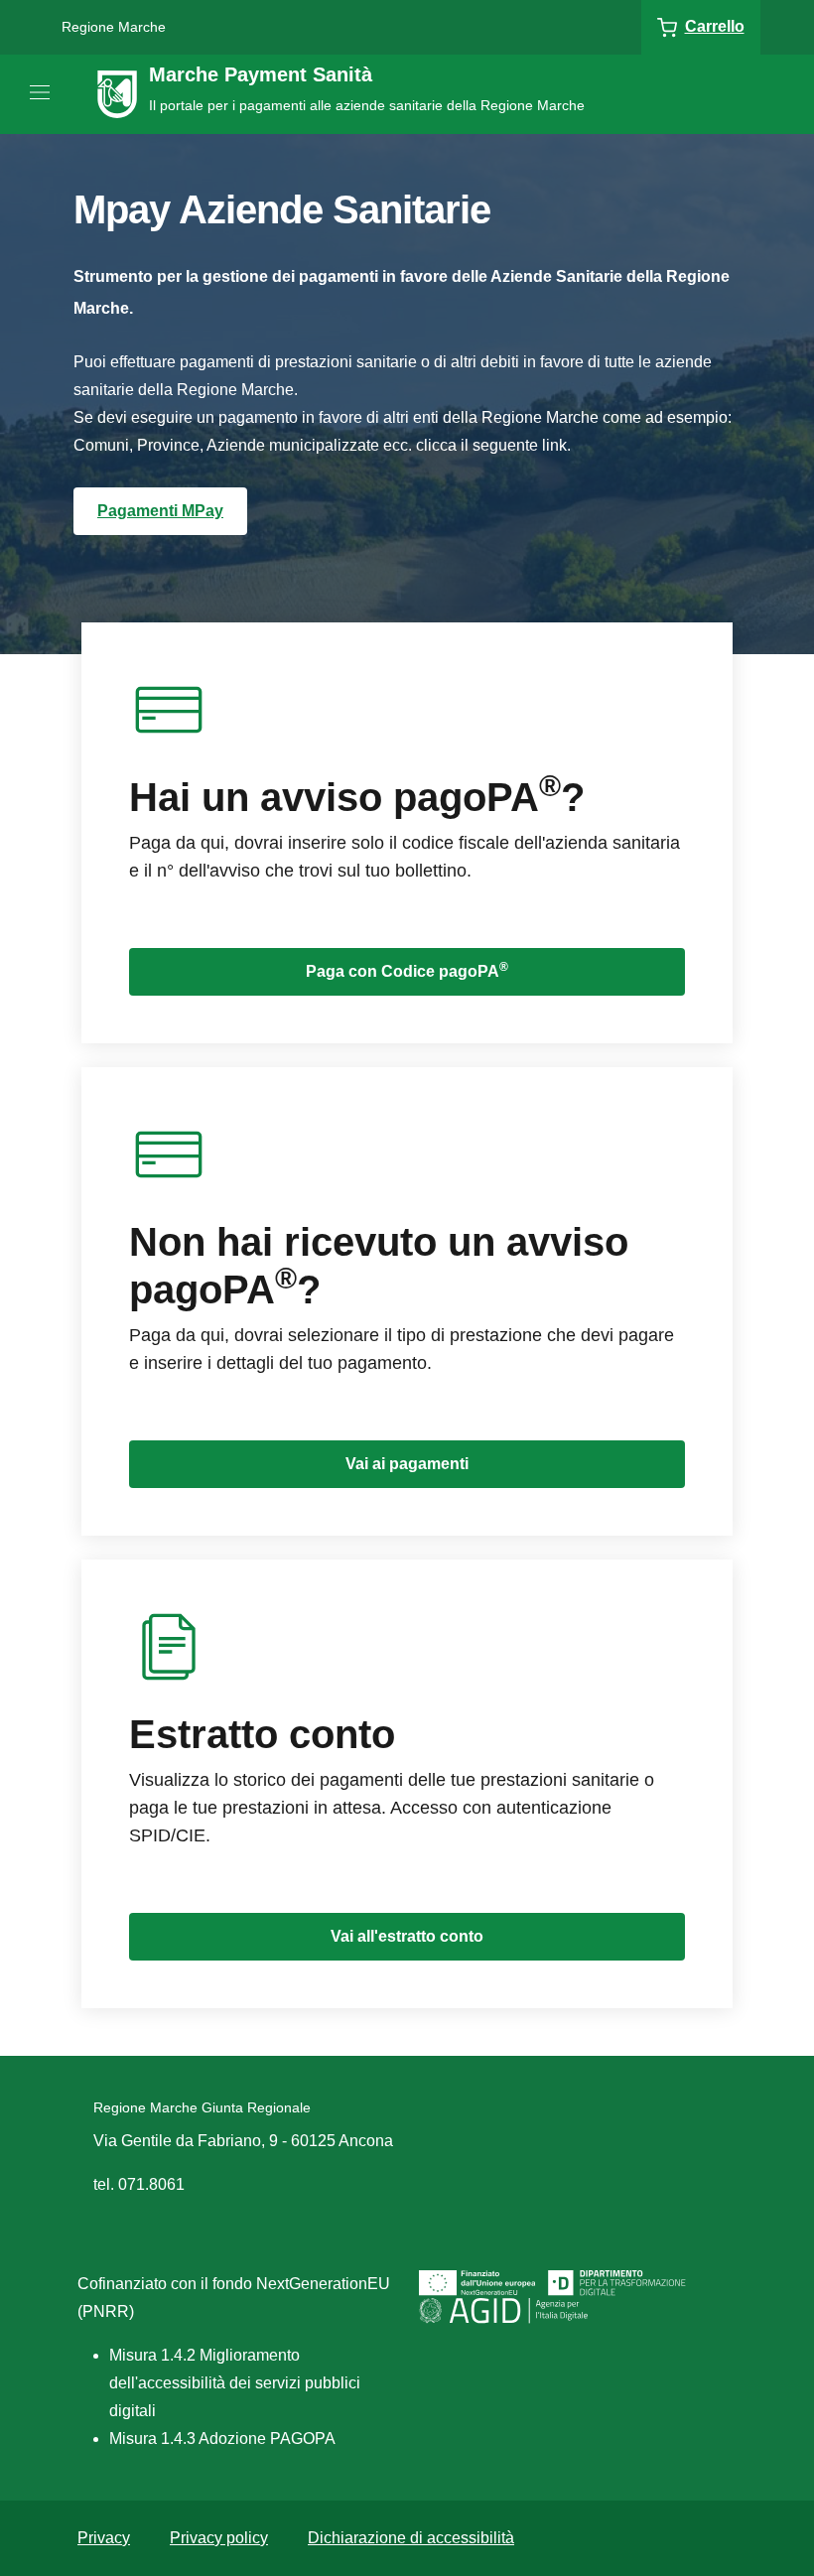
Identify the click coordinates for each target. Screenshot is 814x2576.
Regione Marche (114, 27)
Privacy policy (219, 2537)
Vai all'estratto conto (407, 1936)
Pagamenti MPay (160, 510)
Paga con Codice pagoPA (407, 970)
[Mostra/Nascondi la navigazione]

***

#### YOUR GOAL:
Keep every word of the material exactly as given. Drop the pictures.

#### ANSWER SECTION:
Identify the click coordinates for each target. Screenshot is 814x2576.
Regione Marche (114, 27)
Privacy policy (219, 2537)
Vai all'estratto conto (407, 1936)
Pagamenti MPay (160, 510)
Paga con Codice pagoPA (407, 970)
[Mostra/Nascondi la navigazione]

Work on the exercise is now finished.